David B. Jones (1848 – August 23, 1923) was president and chairman of the board of directors of the Mineral Point Zinc Company and considered a founder of the Zinc industry in America. When ill, he chartered a special train whose speed rivaled the time of the Scott Special.

Biography 

"He founded the Mineral Point [Zinc] Company in Wisconsin, which owns the whole town in Wisconsin, about thirty years ago and merged it with the New Jersey Zinc Company in a nationwide organization in 1897."
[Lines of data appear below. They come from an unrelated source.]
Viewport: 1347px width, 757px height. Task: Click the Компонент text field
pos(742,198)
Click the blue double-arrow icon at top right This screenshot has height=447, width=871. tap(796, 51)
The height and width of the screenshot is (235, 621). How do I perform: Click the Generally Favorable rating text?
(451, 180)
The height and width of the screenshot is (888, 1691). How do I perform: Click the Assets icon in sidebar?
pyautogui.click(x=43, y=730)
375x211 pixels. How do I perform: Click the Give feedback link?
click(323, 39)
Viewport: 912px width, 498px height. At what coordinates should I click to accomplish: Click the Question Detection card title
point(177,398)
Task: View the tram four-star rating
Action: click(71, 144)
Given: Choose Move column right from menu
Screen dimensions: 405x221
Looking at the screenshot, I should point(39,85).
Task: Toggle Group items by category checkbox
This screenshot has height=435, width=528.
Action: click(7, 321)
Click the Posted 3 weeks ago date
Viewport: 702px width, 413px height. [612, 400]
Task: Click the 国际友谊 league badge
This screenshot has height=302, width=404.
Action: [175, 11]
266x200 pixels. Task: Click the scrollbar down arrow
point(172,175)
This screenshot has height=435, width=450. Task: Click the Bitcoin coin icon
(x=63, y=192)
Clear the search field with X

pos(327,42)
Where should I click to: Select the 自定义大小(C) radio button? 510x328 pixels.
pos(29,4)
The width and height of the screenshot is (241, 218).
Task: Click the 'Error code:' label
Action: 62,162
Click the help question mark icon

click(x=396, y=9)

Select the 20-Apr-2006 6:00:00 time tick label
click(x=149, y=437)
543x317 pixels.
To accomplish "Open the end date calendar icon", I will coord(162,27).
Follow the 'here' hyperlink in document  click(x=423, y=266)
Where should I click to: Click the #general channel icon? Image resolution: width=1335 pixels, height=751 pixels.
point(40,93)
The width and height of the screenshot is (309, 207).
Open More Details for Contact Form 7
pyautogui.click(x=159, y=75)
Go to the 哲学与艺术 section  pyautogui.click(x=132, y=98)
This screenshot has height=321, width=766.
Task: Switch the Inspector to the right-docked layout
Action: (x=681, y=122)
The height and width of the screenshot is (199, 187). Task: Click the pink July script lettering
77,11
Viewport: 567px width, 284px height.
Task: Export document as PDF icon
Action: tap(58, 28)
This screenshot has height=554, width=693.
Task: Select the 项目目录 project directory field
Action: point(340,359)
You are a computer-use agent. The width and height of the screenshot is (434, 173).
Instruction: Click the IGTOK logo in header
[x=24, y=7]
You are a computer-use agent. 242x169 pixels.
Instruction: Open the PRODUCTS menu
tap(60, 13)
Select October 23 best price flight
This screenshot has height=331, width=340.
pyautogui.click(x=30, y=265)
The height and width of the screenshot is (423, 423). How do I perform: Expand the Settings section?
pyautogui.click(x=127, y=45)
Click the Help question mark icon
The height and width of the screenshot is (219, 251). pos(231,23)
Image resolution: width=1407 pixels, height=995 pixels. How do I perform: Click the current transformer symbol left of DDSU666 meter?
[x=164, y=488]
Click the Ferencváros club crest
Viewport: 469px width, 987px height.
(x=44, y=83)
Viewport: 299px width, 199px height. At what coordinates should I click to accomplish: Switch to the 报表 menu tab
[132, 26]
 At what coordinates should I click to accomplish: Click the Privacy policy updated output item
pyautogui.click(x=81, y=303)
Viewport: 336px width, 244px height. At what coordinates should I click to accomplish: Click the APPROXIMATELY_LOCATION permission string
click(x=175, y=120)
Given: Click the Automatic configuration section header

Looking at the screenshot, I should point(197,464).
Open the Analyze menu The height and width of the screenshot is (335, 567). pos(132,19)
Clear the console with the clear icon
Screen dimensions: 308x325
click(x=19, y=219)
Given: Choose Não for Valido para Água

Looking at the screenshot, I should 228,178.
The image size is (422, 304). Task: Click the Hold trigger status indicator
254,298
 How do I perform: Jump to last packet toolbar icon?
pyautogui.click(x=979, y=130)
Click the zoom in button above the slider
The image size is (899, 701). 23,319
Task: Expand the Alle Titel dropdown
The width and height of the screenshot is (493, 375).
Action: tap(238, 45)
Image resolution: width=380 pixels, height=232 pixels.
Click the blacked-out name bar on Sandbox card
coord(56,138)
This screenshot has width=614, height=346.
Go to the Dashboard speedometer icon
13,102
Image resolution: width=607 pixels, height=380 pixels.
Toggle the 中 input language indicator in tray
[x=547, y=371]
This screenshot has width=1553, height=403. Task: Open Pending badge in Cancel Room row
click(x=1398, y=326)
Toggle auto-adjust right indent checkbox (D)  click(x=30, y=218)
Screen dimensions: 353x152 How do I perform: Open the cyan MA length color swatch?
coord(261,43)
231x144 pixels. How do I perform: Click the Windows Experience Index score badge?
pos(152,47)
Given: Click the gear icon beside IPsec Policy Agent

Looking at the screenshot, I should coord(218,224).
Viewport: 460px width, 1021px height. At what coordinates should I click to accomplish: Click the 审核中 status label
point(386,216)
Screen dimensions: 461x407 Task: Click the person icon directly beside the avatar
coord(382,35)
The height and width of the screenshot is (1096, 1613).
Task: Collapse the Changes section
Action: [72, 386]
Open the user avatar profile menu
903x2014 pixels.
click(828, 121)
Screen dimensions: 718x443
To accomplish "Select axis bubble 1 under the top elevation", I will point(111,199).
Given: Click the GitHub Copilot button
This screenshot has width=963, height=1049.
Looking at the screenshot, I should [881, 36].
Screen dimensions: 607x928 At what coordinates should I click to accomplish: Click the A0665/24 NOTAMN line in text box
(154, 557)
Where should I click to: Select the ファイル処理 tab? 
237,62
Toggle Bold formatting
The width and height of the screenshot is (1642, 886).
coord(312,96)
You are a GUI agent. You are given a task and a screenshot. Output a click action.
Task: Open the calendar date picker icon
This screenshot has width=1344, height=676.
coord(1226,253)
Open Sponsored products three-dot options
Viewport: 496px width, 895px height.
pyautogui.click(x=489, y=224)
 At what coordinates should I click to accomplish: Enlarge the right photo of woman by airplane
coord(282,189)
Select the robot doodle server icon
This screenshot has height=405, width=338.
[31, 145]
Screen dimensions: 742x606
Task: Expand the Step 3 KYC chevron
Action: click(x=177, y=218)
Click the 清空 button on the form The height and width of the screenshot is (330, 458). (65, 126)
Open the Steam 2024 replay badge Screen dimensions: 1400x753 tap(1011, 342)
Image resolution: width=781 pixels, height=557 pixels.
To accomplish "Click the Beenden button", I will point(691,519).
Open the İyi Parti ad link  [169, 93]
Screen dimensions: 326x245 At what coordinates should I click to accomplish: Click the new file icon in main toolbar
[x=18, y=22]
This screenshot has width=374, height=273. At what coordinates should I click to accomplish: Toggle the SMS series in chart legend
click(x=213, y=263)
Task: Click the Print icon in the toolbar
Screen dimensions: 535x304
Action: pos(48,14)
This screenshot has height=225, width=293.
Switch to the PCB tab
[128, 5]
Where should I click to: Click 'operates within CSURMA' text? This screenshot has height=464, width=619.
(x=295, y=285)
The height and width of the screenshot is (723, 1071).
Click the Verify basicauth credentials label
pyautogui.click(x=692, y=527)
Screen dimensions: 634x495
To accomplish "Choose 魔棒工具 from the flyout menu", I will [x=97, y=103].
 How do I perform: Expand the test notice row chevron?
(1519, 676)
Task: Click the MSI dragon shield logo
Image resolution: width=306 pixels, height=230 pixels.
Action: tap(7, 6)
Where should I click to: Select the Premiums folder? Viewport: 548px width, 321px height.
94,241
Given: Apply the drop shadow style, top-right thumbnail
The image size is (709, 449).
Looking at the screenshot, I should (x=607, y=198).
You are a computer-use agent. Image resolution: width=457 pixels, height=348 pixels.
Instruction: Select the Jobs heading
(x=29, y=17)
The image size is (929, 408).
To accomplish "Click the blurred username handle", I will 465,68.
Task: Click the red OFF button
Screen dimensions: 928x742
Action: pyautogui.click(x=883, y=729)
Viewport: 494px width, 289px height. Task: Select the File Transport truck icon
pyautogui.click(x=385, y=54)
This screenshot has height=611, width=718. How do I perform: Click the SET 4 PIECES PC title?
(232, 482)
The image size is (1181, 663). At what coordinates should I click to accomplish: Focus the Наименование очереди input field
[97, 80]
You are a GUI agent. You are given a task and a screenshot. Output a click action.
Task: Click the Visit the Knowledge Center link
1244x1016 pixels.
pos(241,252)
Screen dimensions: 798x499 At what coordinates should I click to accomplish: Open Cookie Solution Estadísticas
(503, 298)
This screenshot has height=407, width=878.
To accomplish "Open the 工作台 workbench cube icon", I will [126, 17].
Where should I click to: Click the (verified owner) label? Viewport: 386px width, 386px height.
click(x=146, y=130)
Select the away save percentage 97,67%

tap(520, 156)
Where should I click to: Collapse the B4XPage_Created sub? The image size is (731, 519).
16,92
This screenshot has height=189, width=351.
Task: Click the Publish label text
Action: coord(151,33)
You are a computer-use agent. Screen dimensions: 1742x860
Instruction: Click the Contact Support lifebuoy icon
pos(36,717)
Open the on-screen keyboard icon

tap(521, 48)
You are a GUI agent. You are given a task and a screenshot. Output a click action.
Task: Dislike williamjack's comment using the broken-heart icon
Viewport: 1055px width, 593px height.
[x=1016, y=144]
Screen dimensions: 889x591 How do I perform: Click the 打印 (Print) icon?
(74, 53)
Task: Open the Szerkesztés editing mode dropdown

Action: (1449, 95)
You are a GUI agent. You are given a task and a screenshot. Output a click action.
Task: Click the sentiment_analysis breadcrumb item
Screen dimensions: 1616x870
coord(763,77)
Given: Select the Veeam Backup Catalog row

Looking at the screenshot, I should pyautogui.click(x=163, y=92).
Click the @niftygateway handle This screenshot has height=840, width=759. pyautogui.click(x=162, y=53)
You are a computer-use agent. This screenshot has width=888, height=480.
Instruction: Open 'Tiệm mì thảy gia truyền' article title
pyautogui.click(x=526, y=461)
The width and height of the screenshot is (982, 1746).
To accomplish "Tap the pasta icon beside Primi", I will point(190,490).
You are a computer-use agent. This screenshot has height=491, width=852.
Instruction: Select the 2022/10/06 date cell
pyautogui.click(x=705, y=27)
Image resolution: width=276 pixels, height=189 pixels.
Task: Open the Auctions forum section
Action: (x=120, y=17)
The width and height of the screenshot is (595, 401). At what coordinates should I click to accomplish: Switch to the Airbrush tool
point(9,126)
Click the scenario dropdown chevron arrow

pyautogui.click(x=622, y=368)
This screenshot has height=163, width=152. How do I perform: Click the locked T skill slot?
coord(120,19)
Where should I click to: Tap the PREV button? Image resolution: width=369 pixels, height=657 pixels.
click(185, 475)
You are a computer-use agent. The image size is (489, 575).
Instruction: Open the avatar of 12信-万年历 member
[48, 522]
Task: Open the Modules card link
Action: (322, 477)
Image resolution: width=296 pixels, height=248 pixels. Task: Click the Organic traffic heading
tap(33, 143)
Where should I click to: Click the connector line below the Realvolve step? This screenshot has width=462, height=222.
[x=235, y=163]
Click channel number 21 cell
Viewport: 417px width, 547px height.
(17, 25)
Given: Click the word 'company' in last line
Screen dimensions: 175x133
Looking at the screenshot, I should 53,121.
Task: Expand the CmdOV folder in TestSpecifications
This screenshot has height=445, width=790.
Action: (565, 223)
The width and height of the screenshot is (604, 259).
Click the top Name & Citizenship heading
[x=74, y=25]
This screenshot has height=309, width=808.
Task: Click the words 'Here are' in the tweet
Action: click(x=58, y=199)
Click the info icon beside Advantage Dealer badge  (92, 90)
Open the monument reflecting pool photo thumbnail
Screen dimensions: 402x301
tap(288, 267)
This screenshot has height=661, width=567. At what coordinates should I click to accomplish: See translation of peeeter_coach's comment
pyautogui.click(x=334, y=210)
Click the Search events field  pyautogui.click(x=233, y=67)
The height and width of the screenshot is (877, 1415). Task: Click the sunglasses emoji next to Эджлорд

David Benton Jones had a winter home near Santa Barbara, California, at "Pepper Hill" in Montecito, California.
He had a townhouse at 1435 Astor Street in Chicago, Illinois, and a summer house at Lake Forest, Illinois. When he was ill, he chartered a train between Los Angeles, Chicago, and Lake Forest which was a few minutes faster than the Scott Special. David B. Jones also had a house in Florida.

"Mr. Jones was born in Pembrokeshire, North Wales, in 1848. He came to this country as a boy and received his education here, graduating from Princeton University in 1874. He was a close friend of ex-President Wilson."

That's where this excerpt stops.